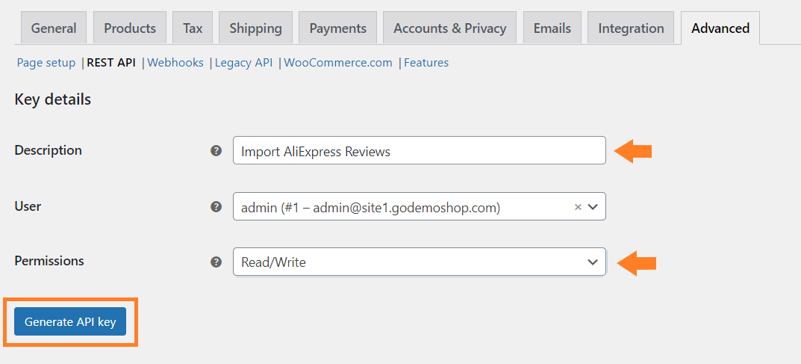Viewport: 801px width, 364px height.
Task: Click the User field help icon
Action: tap(216, 206)

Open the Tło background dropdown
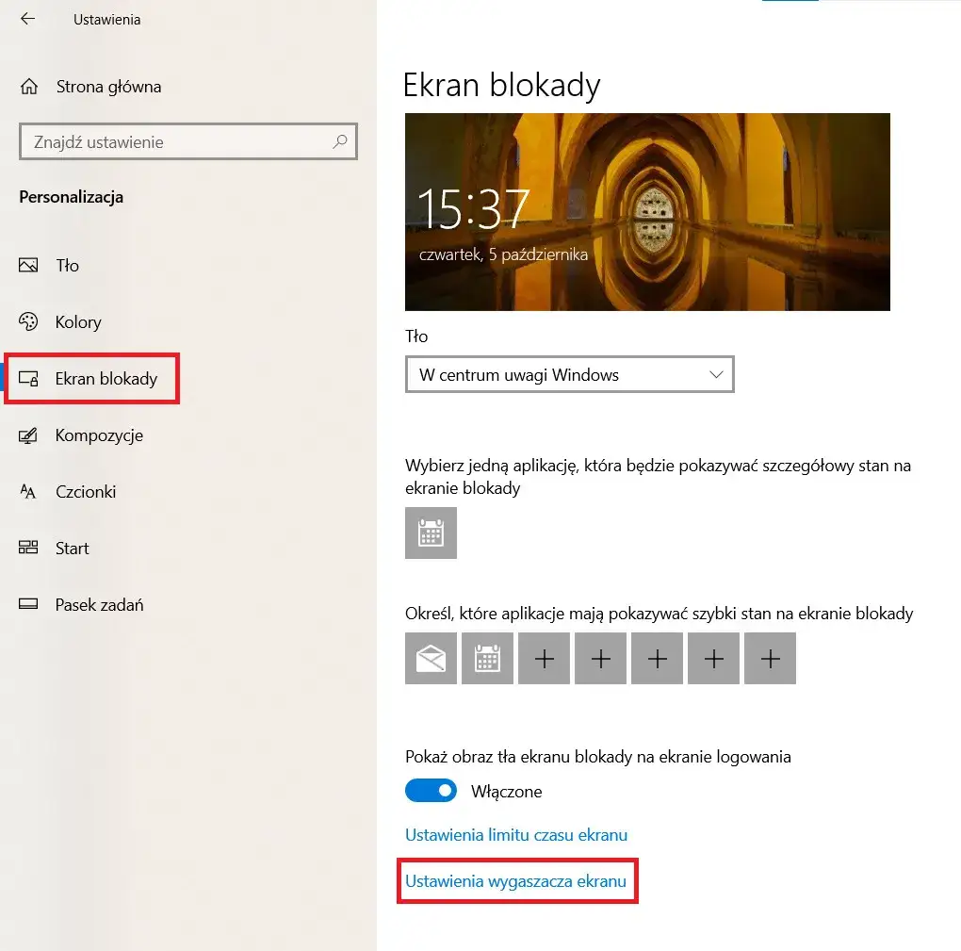click(x=569, y=374)
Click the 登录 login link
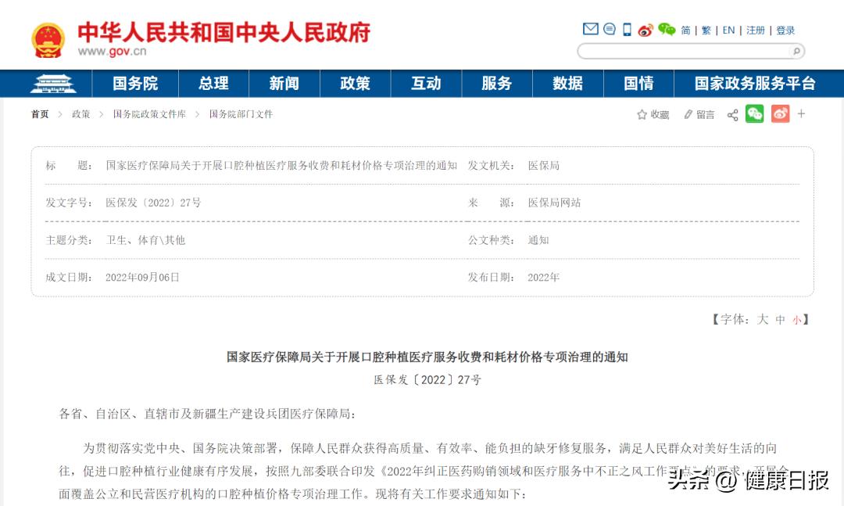Viewport: 844px width, 506px height. pos(785,30)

EXERCISE DESCRIPTION ::
Without the pictures, transcribe exactly the lines above from the one containing "Open the Tło background dropdown" through the last.

REPLY ::
Open the Tło background dropdown
click(x=569, y=374)
Click the 登录 login link
Viewport: 844px width, 506px height. pos(785,30)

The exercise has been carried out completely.